• Dataset entries

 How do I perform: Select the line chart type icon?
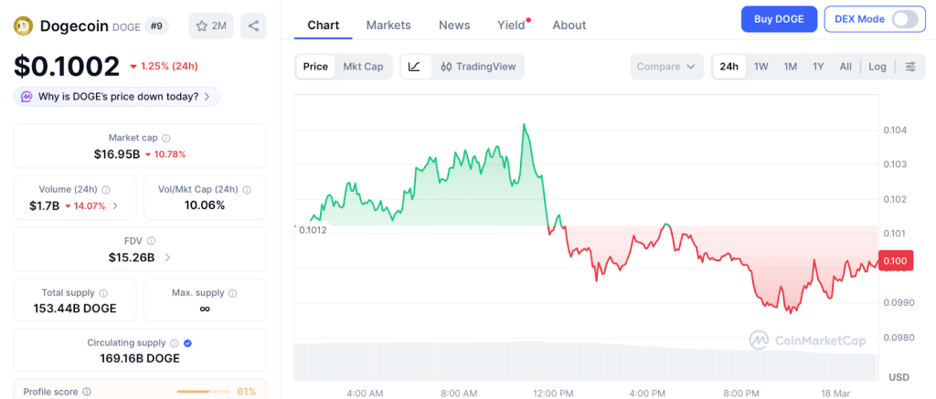pos(414,67)
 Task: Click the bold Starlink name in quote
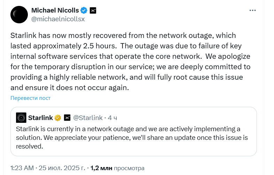[40, 118]
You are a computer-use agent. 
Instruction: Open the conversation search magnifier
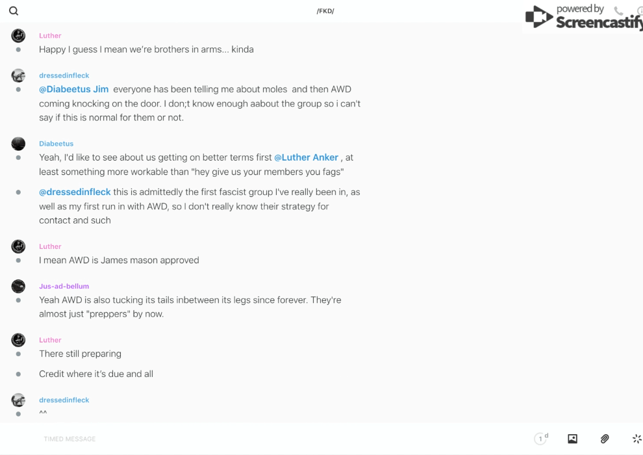[x=14, y=11]
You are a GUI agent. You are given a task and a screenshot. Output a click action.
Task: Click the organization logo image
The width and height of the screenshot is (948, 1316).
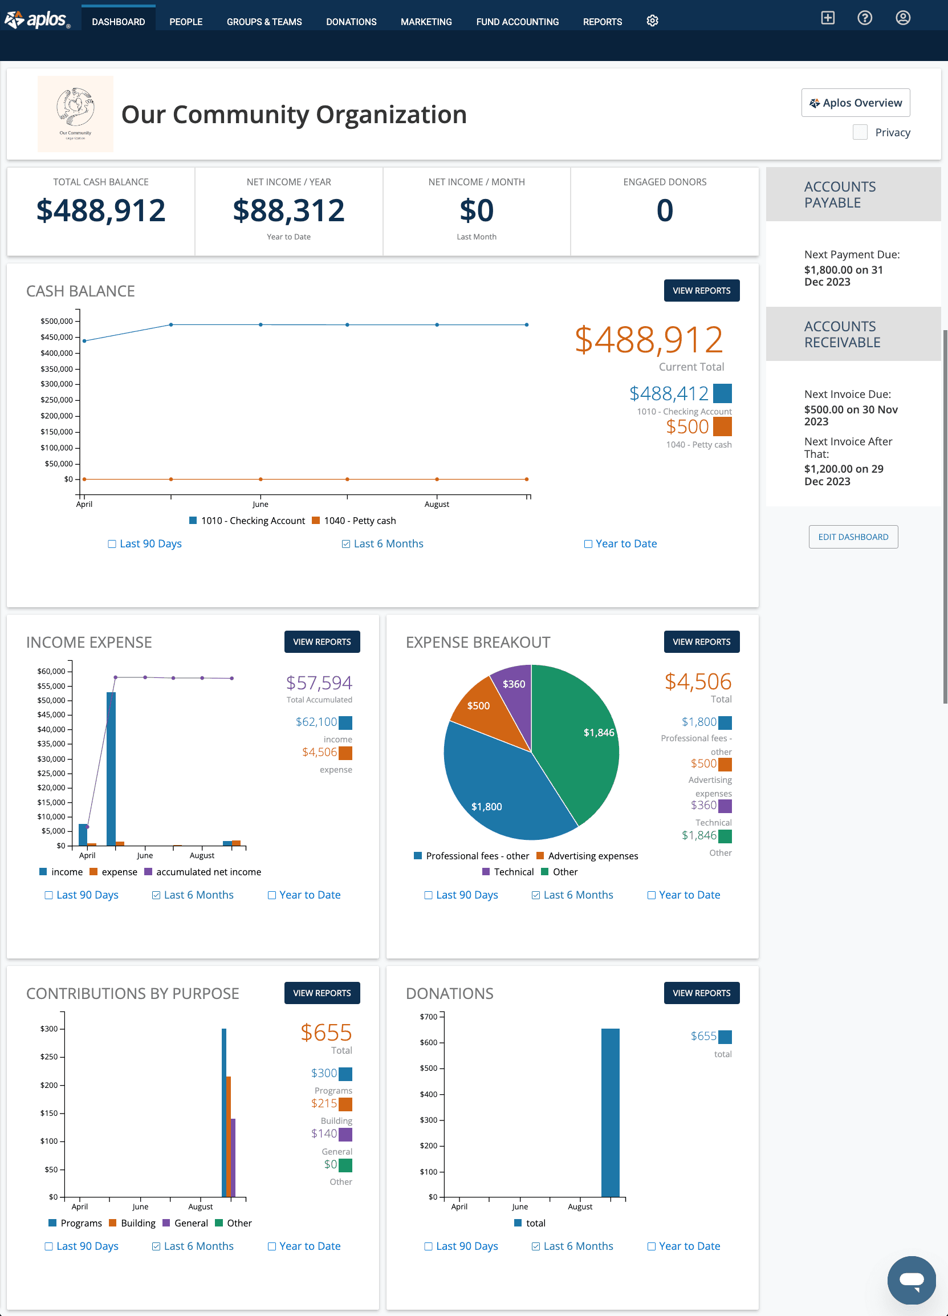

• Description of the task
Collect each line of the items above that contains the word "agent".

• Solution
You are a computer-use agent. 
You are a GUI agent. You are given a task and a screenshot. Output a click action.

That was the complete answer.